For more than twelve years I taxed the endurance of the various members of my family with my ill health; and finding the severe climate of Montana during the last four years of this time a serious trial, I came to California, hoping the milder climate would prove beneficial. Soon afterward I awakened one morning feeling very ill. I had completely turned from doctors and medicines; yet I had nothing else to take their place, for I knew nothing about Christian Science. I was suffering from tonsillitis, and questioned my obduracy regarding physicians. Feeling the necessity of food, I managed to get to a cafe. In passing I noticed the sign "Christian Science Reading Rooms," and concluded to enter. The librarian was alone, and listened compassionately to me; and through her understanding of the truth I was instantaneously healed, and have never suffered from tonsillitis since. I bought the textbook, "Science and Health with Key to the Scriptures" by Mary Baker Eddy; but mortal argument kept me from reading it, always saying that I could not acquire the faith necessary because my parents were not religious; or again that it was no use trying, because I knew too much about diseases, as my father and my husband were both physicians. As my husband had loved to teach, I had loved to study; hence I had learned much about diseases.
At the end of two years more I found myself with a mere handhold on the lowest rung of the ladder of health. At this time a stranger came into my home and saw my great need. She urged that I call on a Christian Science practitioner that evening. This I did; and I bought another copy of the textbook, for I had sent my first copy miles from me. I then took up the study of Christian Science with a determination that nothing should again come between it and me.
Examining my thought, I found I had always been a leaner on personality, always on some one; but I learned in Science to lean on God, divine Love. I gave up the material pleasures and the friends who were not going my way, and here I learned what it meant to be alone; but I was sustained by what our Leader says on page 266 of Science and Health: "This seeming vacuum is already filled with divine Love." With each material sacrifice that I made, or with each demonstration that Mind governs, I received greater spiritual understanding, resulting in some physical or spiritual blessing. Where resentment and anger had reigned, I began to be governed by Love, wishing most of all to help those against whom I had felt so much resentment.

Given information:
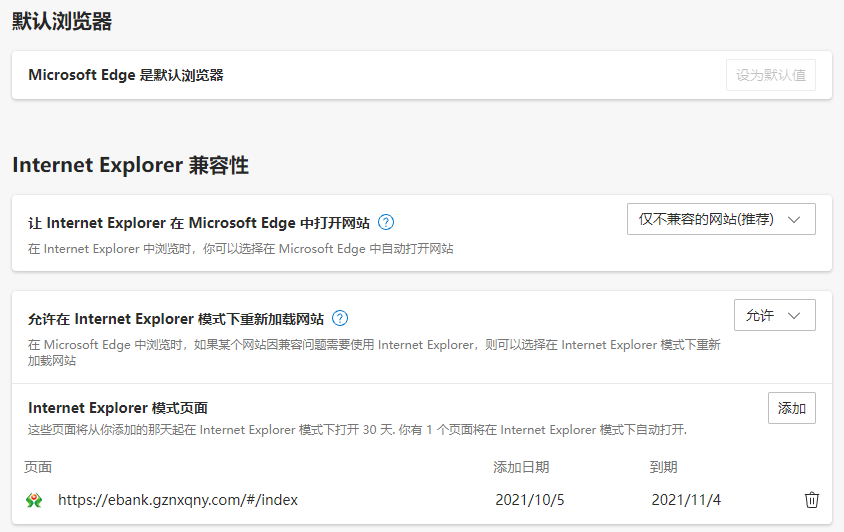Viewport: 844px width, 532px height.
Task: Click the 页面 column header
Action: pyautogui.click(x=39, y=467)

* * *

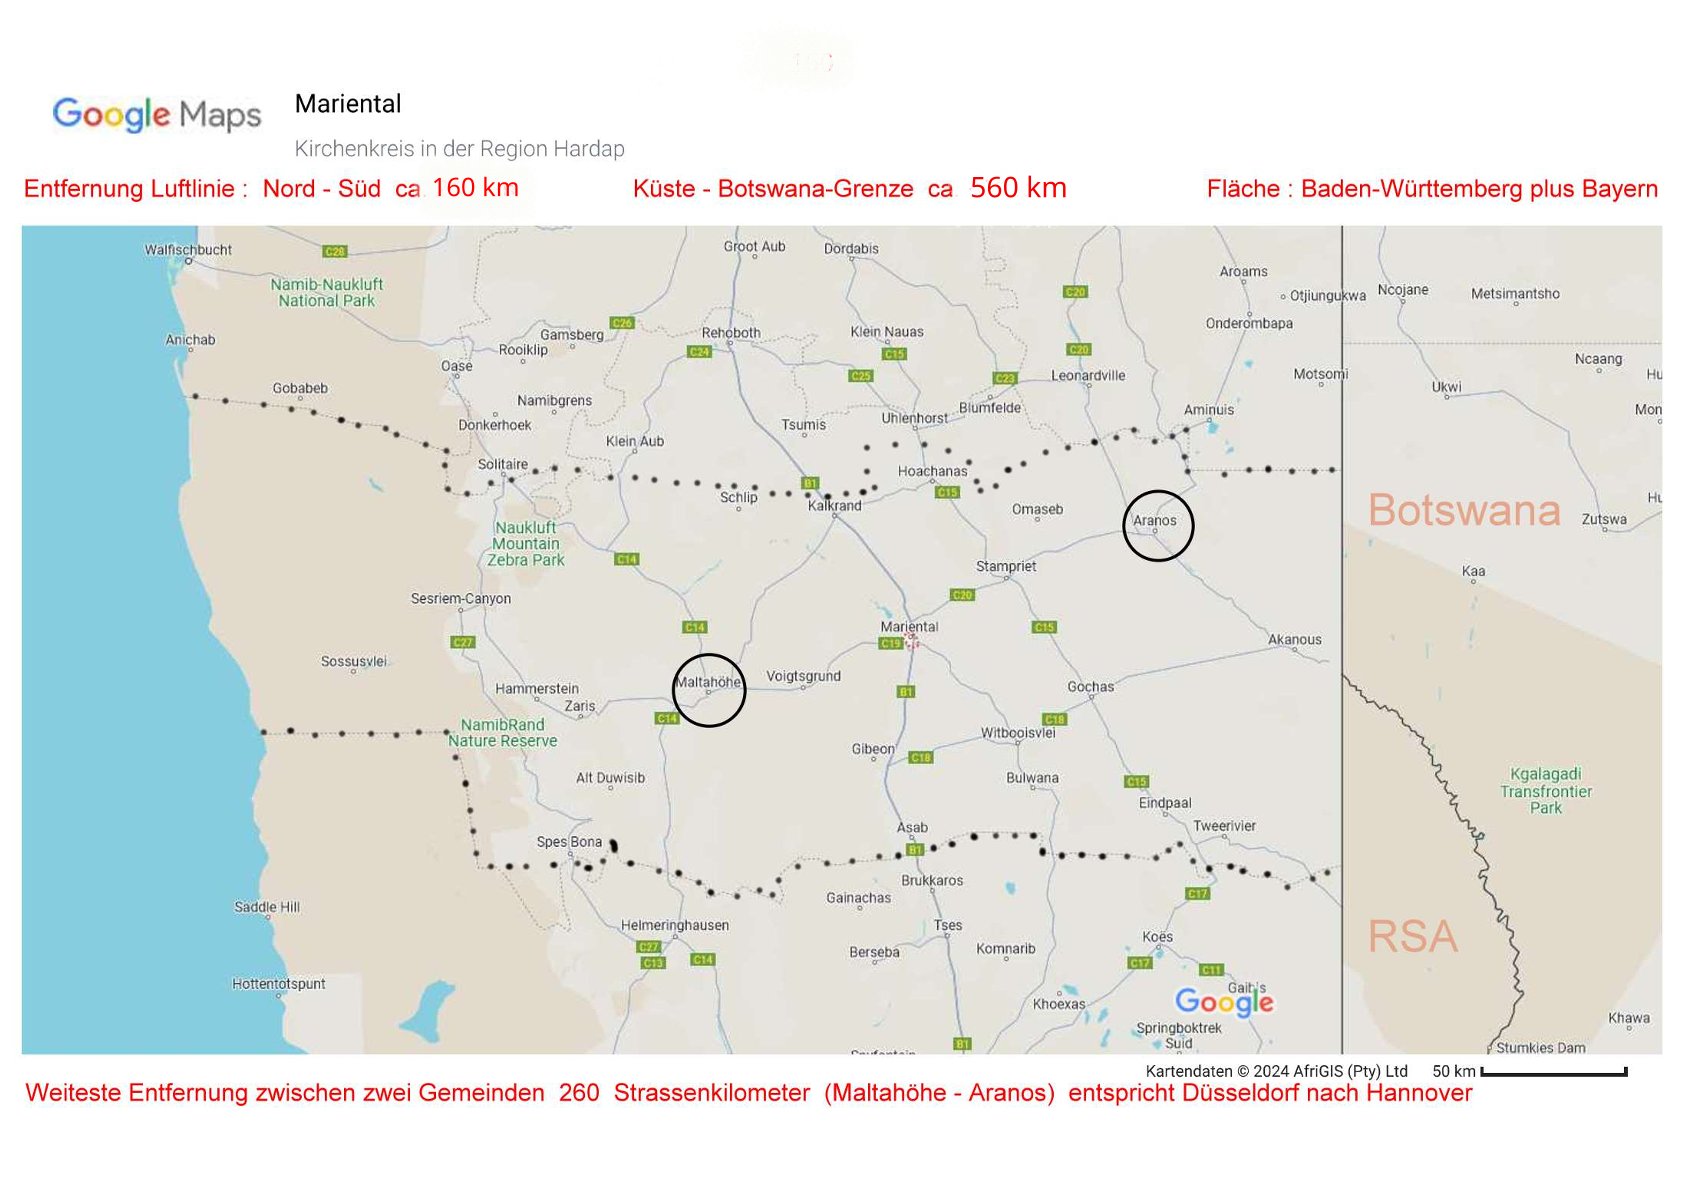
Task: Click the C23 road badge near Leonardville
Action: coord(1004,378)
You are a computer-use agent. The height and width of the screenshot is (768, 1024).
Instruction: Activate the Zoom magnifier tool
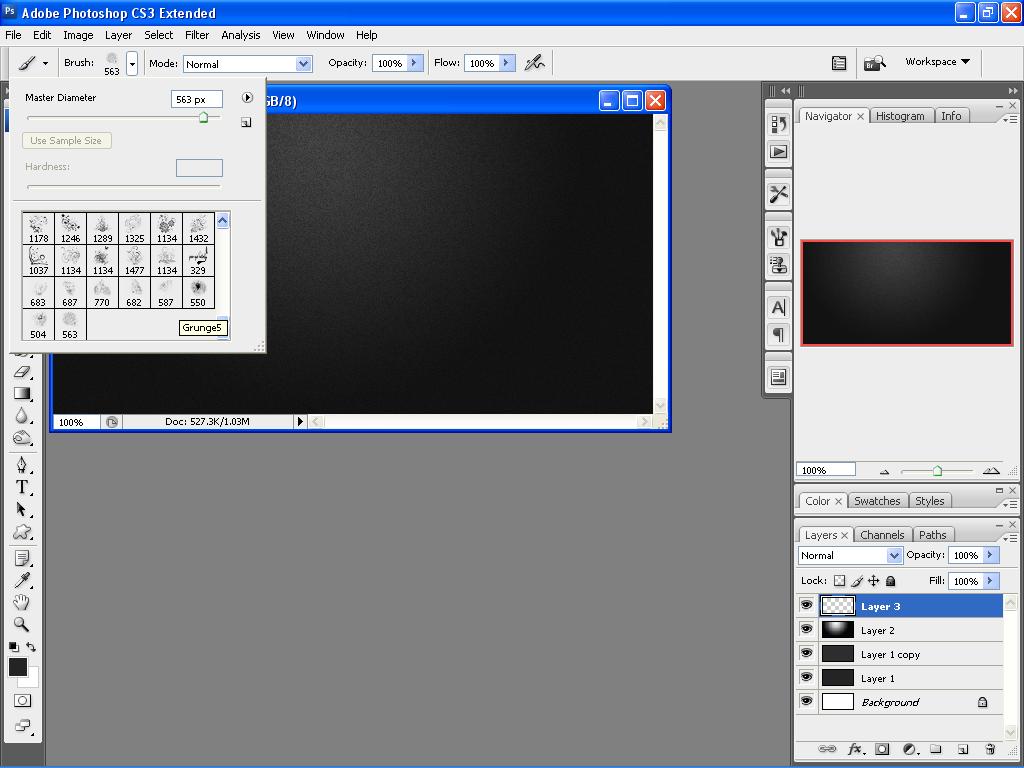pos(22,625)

==

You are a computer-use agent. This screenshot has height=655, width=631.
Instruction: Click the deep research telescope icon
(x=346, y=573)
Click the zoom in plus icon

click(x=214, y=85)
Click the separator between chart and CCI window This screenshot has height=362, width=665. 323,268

Task instructions:
#1 Do these statements agree with the Christian Science testimony? Answer each with yes or no and quote the words that decide it.
(a) The writer moved to California in the hope that a milder climate would help.
(b) The writer's father and husband were both physicians.
(c) The writer began reading the textbook right after buying it.
#2 Answer these questions from the Christian Science testimony.
(a) What illness did the writer have on the morning she felt very ill in California?
(b) Who urged the writer to call on a Christian Science practitioner?
(c) On what page of Science and Health is the quoted passage found?
#3 Copy out the Christian Science testimony starting with "Examining my thought, I" and going on through "so much resentment.", putting "bitterness" in place of "resentment" throughout.

Solutions for each task:
#1
(a) Yes: "I came to California, hoping the milder climate would prove beneficial."
(b) Yes: "my father and my husband were both physicians."
(c) No: "but mortal argument kept me from reading it"

#2
(a) Tonsillitis.
(b) A stranger who came into the writer's home.
(c) Page 266.

#3
Examining my thought, I found I had always been a leaner on personality, always on some one; but I learned in Science to lean on God, divine Love. I gave up the material pleasures and the friends who were not going my way, and here I learned what it meant to be alone; but I was sustained by what our Leader says on page 266 of Science and Health: "This seeming vacuum is already filled with divine Love." With each material sacrifice that I made, or with each demonstration that Mind governs, I received greater spiritual understanding, resulting in some physical or spiritual blessing. Where bitterness and anger had reigned, I began to be governed by Love, wishing most of all to help those against whom I had felt so much bitterness.